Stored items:
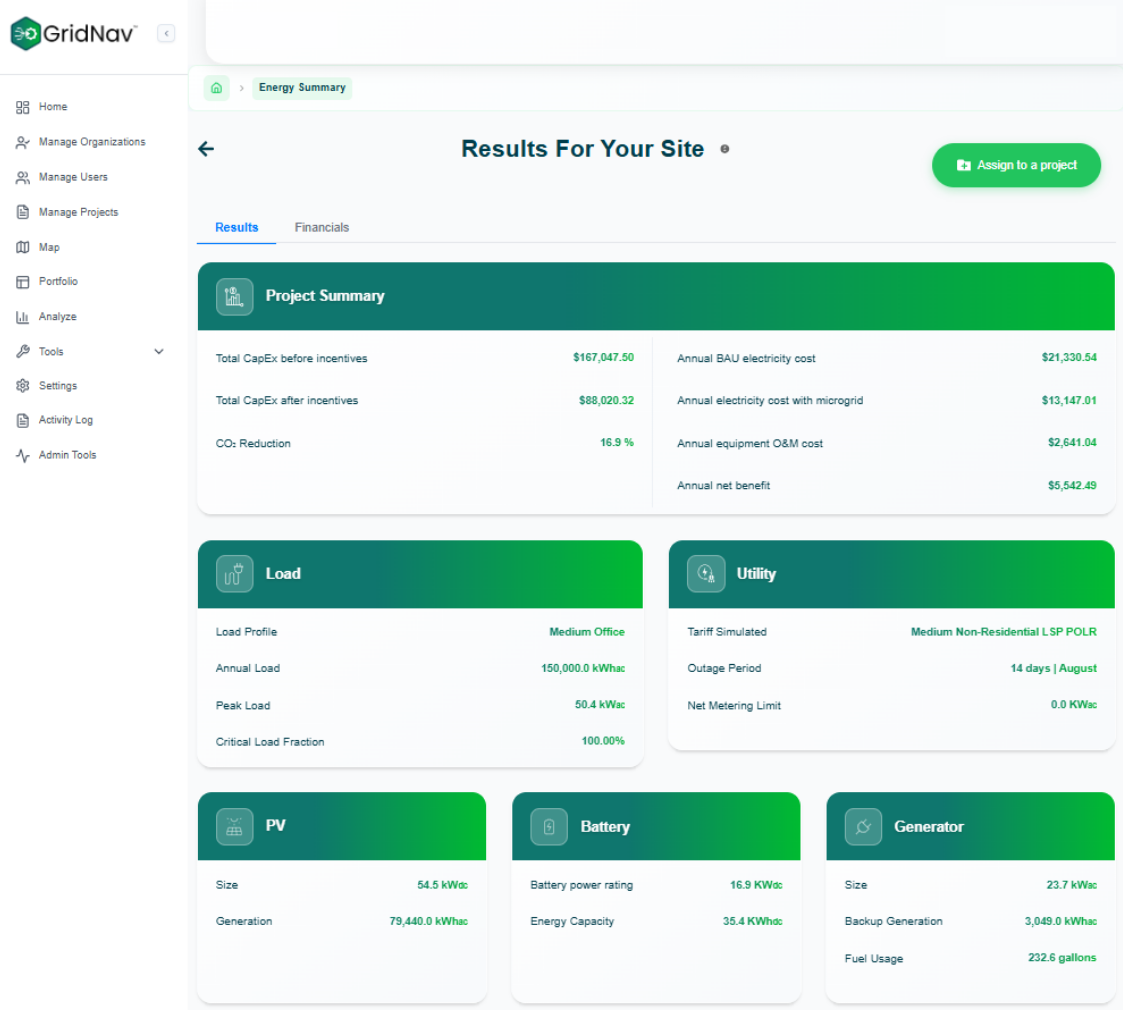1123x1010 pixels.
Task: Click the home breadcrumb icon
Action: pyautogui.click(x=217, y=88)
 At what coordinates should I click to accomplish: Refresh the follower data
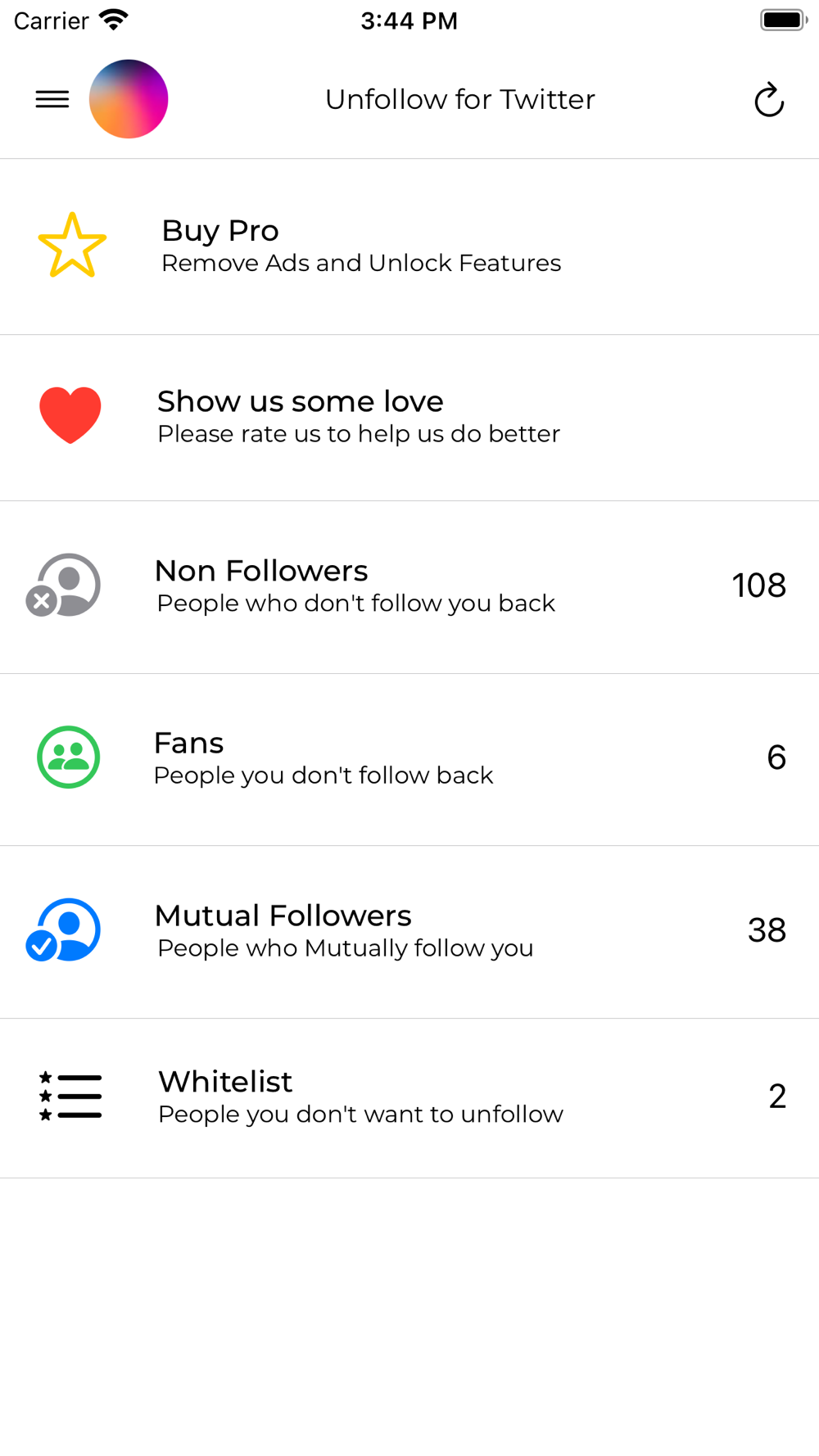click(769, 100)
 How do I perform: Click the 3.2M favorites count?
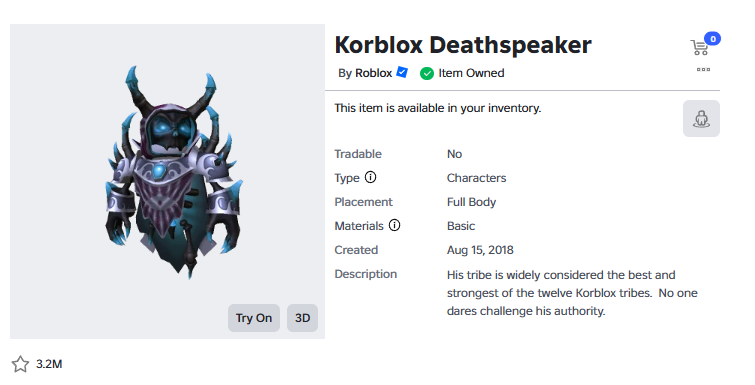tap(49, 364)
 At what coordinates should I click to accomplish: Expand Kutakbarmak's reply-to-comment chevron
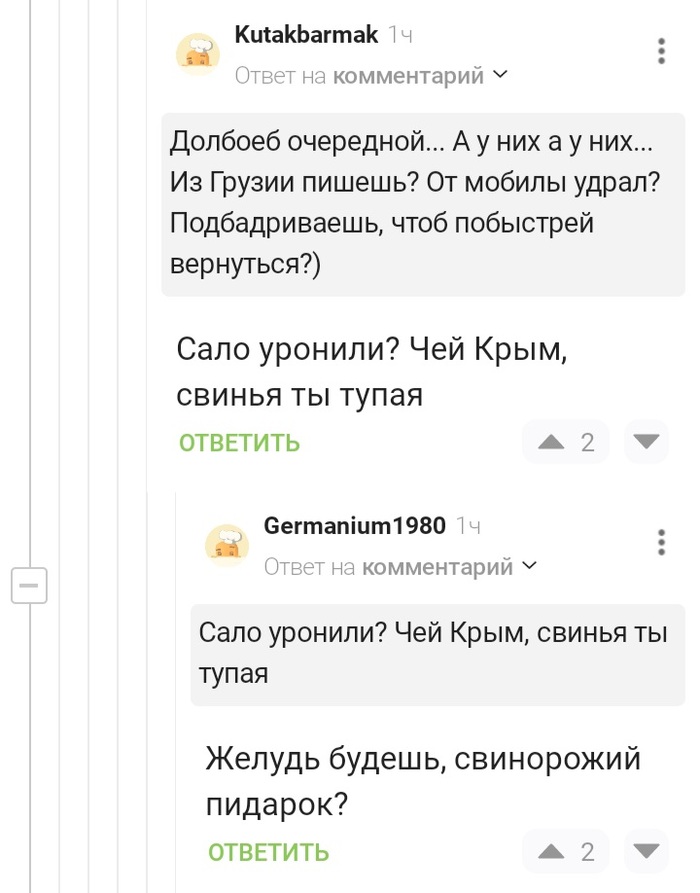[x=501, y=75]
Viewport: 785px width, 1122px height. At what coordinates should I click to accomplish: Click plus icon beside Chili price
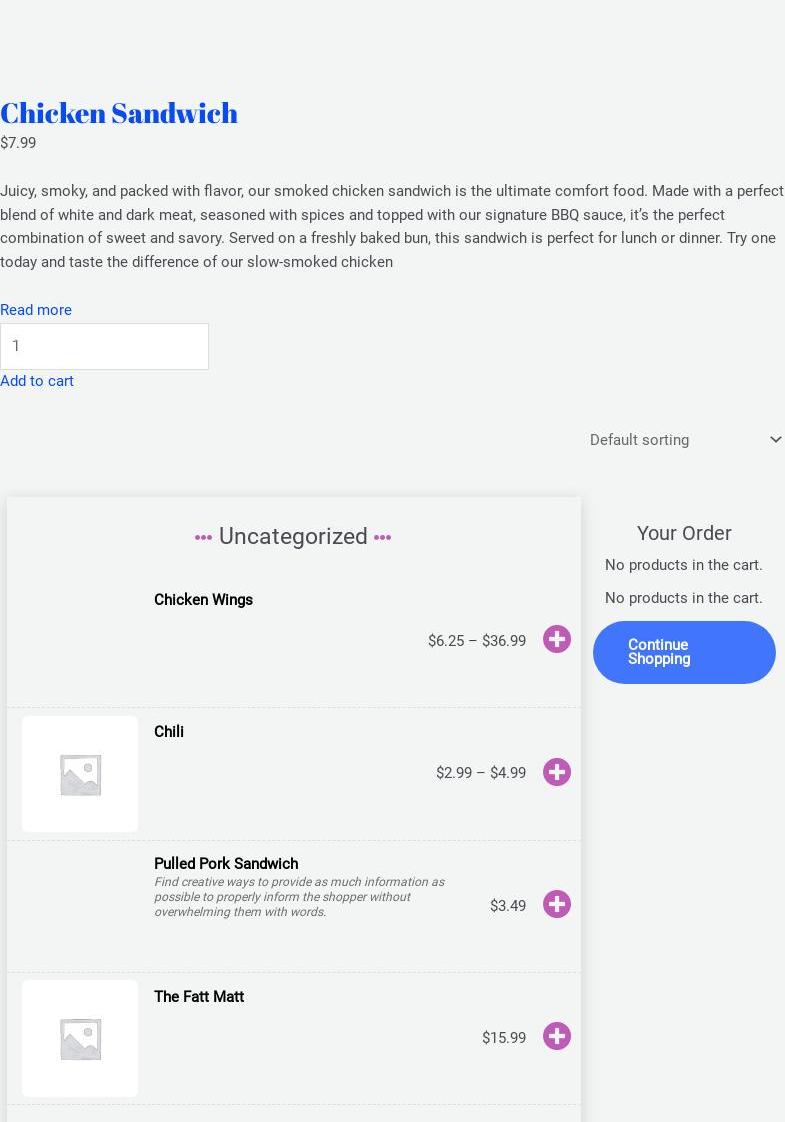(x=557, y=772)

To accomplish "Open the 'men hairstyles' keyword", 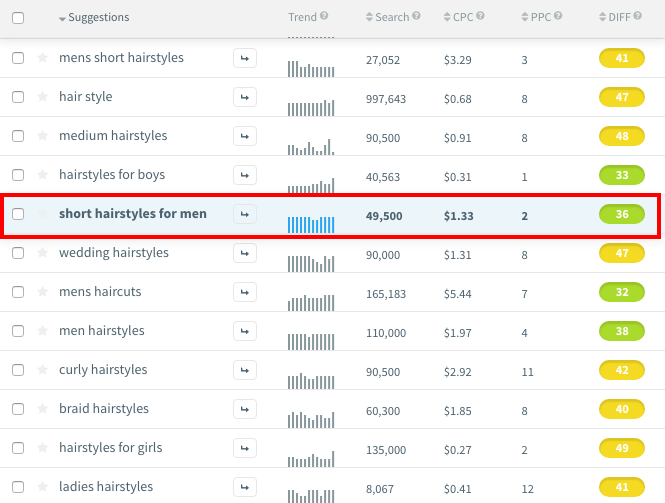I will click(101, 331).
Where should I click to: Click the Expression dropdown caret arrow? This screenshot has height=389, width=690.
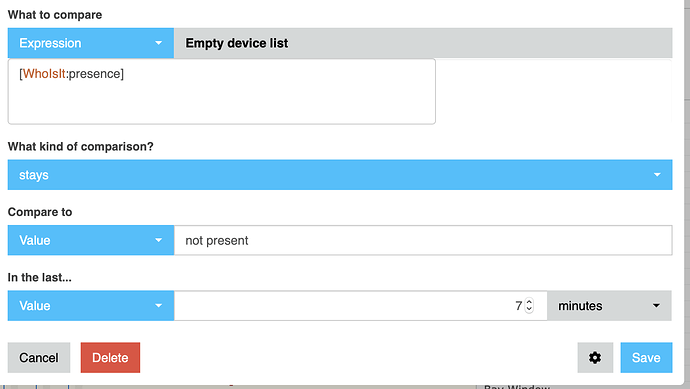coord(158,43)
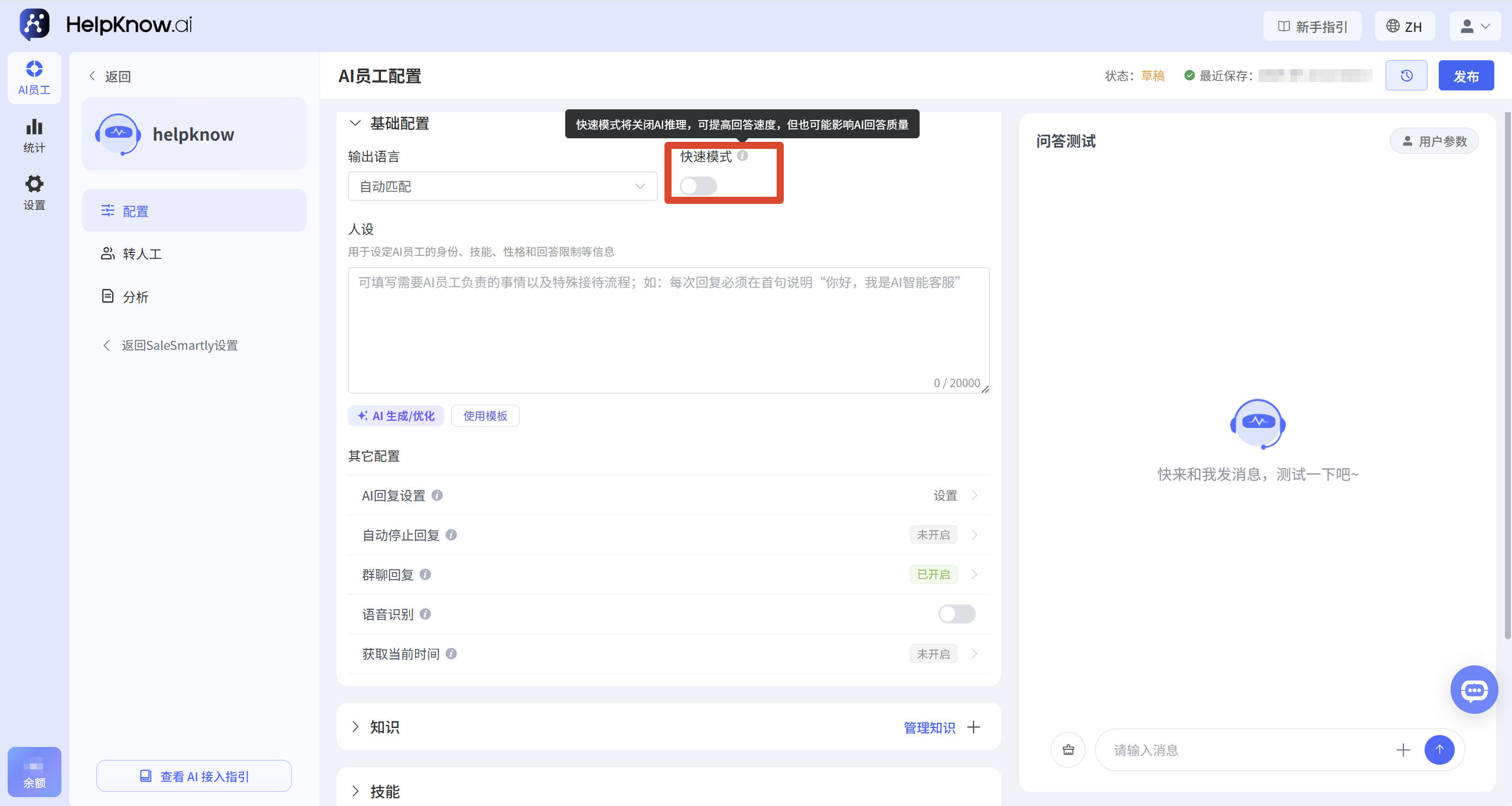This screenshot has width=1512, height=806.
Task: Click the 发布 publish button
Action: (1466, 76)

Requirement:
Skipping any pictures, copy the line that holds "Where should I" and each line after it through the last line of the records, unchanged, and no other lines.

Final answer:
Where should I click to: Click the Expression dropdown caret arrow? This screenshot has height=389, width=690.
coord(158,43)
This screenshot has width=1512, height=806.
Task: Click the 发布 publish button
Action: (1466, 76)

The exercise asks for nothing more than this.